Mary menuturkan, berdasarkan data Disdukcapil, Kecamatan Sawangan menjadi wilayah dengan jumlah aktivasi IKD terbanyak, yakni 20.924 jiwa. Kemudian Pancoran Mas sebanyak 20.288 jiwa, Tapos 18.953 jiwa, dan Sukmajaya 18.753 jiwa.

Sedangkan jumlah aktivasi terendah tercatat di Kecamatan Cinere dengan 5.616 jiwa.

Jika dilihat dari persentase terhadap jumlah warga dalam rekam dinamis, Sawangan juga mencatat capaian tertinggi sebesar 15,28 persen. Berikutnya Kecamatan Limo 13,29 persen, Cipayung 11,24 persen, Cilodong 11,14 persen, dan Pancoran Mas 10,87 persen.

Sementara itu, Kecamatan Bojongsari menjadi wilayah dengan persentase aktivasi terendah, yakni 6,99 persen.
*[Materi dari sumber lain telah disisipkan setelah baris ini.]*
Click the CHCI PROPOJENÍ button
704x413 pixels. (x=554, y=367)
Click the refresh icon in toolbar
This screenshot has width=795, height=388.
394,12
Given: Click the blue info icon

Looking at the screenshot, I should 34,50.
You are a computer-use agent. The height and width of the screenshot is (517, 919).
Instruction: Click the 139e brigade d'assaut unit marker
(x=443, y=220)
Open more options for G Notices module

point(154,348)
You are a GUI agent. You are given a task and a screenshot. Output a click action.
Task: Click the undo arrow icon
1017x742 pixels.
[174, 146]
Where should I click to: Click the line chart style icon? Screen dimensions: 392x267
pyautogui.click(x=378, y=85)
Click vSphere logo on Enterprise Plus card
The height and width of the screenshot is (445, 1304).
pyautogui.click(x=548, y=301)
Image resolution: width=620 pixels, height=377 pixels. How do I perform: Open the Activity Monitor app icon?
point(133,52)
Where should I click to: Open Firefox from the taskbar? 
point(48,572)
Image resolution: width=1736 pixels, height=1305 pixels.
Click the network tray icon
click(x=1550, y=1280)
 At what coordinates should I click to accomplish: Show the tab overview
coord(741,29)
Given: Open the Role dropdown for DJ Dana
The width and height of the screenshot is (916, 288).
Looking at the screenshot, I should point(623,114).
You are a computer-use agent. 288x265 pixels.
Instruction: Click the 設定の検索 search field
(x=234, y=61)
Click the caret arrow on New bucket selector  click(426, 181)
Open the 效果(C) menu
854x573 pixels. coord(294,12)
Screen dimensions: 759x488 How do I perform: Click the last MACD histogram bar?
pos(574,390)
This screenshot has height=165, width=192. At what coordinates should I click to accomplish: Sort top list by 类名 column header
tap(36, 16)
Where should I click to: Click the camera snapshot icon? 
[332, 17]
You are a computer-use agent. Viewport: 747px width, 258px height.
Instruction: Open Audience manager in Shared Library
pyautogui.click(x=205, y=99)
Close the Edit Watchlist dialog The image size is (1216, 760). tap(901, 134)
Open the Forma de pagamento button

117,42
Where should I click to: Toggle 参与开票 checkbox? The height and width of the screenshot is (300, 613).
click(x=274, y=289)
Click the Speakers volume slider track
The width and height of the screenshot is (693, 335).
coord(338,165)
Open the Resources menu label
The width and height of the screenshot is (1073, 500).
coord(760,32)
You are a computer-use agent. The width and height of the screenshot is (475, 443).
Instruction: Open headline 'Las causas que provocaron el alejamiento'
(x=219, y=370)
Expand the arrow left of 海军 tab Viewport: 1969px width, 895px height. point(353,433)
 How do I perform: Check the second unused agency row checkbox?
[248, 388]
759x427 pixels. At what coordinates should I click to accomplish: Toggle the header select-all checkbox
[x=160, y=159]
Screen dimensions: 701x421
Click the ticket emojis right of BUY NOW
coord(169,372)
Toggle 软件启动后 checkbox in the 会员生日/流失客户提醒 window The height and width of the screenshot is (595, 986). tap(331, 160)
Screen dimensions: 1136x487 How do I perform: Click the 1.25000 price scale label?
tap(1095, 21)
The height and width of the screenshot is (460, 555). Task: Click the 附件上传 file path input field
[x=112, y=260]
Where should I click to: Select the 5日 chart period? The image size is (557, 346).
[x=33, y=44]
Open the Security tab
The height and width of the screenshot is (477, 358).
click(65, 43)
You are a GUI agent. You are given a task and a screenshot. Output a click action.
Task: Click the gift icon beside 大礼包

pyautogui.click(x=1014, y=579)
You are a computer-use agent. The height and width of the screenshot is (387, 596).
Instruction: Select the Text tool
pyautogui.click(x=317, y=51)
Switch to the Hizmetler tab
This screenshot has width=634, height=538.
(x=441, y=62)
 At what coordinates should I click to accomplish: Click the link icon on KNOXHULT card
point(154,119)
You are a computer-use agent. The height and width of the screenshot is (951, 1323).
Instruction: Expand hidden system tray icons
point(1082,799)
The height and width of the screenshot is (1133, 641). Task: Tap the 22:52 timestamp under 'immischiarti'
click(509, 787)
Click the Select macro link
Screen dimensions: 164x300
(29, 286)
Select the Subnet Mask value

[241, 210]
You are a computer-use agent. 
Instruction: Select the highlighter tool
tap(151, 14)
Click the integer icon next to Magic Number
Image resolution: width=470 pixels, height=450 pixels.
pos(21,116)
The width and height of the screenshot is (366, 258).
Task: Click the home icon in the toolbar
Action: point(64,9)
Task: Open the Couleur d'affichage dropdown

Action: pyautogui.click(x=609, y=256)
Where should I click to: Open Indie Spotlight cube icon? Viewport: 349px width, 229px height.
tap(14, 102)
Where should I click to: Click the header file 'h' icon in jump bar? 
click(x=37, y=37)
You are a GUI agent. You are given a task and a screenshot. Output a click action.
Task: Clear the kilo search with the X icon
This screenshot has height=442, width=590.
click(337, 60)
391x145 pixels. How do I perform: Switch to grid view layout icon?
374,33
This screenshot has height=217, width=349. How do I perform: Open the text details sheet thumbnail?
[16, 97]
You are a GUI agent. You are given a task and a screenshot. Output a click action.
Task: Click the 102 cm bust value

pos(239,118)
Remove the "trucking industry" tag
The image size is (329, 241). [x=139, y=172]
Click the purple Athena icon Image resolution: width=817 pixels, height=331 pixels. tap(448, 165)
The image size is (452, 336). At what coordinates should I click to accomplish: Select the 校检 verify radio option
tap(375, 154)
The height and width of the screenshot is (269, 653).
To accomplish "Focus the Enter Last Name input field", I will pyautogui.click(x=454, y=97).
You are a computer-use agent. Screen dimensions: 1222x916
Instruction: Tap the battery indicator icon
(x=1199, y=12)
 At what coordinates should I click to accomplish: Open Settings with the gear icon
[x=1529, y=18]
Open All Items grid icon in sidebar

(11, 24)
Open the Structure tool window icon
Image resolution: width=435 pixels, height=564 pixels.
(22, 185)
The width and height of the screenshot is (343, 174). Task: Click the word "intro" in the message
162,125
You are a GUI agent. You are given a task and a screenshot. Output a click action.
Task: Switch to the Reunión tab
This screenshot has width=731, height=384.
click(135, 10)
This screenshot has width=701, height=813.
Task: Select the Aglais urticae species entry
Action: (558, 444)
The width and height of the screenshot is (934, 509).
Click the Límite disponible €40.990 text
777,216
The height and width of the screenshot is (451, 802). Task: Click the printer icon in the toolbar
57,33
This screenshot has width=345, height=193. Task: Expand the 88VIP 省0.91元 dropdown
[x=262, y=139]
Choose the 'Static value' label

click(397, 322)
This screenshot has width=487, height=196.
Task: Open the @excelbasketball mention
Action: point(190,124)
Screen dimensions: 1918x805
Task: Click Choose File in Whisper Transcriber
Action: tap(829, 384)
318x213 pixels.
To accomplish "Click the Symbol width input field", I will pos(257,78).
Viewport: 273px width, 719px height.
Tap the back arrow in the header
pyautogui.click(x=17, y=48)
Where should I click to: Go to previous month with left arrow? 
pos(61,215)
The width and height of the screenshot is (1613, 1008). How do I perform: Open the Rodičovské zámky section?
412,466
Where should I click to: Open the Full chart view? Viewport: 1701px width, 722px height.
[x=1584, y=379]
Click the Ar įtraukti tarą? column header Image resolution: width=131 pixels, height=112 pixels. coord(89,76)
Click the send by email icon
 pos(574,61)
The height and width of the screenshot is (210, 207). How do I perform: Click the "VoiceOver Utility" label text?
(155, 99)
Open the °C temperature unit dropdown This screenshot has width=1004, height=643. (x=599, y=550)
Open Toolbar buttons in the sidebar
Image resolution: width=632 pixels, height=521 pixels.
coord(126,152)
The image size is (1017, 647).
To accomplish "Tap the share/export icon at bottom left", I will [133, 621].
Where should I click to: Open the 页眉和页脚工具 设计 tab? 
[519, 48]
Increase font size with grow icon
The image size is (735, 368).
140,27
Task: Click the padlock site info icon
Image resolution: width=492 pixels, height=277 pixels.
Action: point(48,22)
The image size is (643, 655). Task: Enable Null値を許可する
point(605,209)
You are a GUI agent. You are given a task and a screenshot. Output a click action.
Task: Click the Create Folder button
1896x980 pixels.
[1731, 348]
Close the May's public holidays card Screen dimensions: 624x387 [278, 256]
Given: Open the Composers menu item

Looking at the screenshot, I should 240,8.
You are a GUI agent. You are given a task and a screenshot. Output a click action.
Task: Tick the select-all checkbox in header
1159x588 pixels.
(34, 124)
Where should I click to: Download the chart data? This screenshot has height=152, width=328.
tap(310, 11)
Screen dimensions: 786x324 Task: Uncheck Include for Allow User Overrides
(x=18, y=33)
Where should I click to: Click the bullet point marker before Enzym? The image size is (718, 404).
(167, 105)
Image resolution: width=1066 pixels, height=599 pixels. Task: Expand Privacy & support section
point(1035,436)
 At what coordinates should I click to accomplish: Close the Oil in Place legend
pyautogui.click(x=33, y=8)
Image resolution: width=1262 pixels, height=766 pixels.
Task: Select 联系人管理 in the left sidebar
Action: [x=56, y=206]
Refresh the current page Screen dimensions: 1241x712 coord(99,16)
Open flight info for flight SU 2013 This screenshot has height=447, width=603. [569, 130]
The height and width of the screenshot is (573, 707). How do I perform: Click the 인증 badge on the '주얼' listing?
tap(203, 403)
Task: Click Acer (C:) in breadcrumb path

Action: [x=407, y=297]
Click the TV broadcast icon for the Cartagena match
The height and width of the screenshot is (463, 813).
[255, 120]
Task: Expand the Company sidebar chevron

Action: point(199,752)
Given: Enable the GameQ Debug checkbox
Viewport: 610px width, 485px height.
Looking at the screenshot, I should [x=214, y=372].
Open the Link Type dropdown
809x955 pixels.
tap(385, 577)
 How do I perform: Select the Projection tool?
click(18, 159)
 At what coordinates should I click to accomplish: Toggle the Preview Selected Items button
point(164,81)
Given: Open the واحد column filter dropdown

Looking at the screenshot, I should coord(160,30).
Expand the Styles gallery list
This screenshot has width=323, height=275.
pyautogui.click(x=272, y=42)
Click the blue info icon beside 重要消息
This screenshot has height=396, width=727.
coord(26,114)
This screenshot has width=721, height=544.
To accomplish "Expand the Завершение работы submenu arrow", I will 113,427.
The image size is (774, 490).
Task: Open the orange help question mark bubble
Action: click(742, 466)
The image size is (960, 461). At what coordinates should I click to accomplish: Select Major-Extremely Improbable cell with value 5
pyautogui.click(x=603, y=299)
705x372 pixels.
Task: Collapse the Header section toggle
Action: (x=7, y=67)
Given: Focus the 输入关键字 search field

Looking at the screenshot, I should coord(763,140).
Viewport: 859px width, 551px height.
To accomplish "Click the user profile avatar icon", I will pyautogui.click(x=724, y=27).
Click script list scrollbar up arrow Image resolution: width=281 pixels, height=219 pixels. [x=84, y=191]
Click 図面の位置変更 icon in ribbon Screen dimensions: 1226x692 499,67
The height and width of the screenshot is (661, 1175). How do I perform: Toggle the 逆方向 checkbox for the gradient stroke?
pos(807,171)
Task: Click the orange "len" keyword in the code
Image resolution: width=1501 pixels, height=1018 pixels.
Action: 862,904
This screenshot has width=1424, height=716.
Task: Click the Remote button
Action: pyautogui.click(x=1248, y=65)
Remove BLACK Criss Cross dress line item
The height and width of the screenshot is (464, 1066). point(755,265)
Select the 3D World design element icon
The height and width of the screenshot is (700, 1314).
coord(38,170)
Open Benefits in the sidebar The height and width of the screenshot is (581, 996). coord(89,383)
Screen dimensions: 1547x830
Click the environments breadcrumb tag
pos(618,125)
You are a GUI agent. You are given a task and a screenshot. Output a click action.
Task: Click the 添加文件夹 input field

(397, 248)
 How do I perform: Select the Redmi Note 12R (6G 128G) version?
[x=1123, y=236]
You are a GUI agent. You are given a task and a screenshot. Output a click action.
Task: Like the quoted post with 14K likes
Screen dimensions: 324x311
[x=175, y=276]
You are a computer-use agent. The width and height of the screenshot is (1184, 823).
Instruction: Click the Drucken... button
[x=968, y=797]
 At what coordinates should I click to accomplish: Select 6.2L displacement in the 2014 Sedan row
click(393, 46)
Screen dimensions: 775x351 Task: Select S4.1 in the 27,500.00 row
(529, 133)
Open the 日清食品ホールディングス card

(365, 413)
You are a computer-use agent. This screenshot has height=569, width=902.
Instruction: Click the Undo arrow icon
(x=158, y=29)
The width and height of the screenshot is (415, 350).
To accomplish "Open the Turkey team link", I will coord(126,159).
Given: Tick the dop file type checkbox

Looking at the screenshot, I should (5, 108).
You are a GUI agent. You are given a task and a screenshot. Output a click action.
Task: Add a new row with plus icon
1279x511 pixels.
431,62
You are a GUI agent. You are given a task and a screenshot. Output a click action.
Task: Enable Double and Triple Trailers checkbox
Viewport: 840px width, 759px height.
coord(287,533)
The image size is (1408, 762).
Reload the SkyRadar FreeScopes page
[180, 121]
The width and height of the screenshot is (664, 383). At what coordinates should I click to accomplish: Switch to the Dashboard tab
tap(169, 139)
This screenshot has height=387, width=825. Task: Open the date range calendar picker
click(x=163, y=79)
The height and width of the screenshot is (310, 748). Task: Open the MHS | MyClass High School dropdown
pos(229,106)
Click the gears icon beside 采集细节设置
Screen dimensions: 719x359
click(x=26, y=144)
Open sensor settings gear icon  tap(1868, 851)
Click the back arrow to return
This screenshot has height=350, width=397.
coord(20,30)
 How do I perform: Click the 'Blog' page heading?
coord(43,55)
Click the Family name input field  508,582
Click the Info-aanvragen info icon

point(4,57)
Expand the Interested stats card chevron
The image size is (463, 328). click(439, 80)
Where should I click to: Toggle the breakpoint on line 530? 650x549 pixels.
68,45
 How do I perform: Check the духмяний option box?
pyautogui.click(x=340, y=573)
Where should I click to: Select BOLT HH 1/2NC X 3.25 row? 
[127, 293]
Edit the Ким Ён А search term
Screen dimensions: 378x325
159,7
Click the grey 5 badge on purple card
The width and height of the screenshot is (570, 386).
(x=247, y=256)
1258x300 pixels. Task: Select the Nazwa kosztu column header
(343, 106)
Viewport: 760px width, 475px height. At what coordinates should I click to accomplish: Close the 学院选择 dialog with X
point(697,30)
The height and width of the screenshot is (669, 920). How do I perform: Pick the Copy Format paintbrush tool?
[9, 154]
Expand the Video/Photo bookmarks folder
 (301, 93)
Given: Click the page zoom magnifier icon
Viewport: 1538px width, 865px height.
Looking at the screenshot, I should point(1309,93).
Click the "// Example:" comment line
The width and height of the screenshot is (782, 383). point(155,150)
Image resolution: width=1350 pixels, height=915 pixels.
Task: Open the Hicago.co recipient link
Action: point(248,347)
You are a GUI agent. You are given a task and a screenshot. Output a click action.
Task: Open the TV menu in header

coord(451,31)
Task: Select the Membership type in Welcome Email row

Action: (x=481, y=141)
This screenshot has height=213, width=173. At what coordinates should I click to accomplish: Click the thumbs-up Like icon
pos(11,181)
“Kalau berdasarkan pemilik smartphone, di Sawangan sudah mencapai 32,22 persen. Kemudian Limo 27,54 persen dan Cipayung 23,54 persen,” jelasnya.

Pada tingkat kelurahan, Kelurahan Tugu, Kecamatan Cimanggis, mencatat jumlah aktivasi terbanyak dengan 5.343 warga. Disusul Kelurahan Sukamaju, Kecamatan Cilodong, sebanyak 5.283 warga dan Kelurahan Pancoran Mas sebanyak 5.164 warga.

Adapun berdasarkan persentase terhadap rekam dinamis, capaian tertinggi berada di Kelurahan Pasir Putih, Kecamatan Sawangan, sebesar 17,52 persen. Sementara jika dibandingkan dengan jumlah pemilik smartphone, capaian aktivasi IKD di wilayah tersebut mencapai 37,48 persen.

Di sisi lain, Kelurahan Bojongsari Baru mencatat persentase aktivasi terendah, yakni 5,76 persen dari rekam dinamis atau 12,06 persen dari jumlah pemilik smartphone, dengan total 534 aktivasi.

Mary berharap semakin banyak masyarakat melakukan aktivasi IKD sehingga dapat mendukung kelancaran pemanfaatan layanan digital pemerintah, termasuk dalam pelaksanaan uji coba Perlinsos Digital.

“Kami mengajak masyarakat, terutama para penerima bansos, untuk segera mengaktifkan IKD. Dengan begitu, ketika layanan Perlinsos Digital diterapkan, masyarakat sudah siap mengakses layanan yang disediakan,” tandasnya. (**).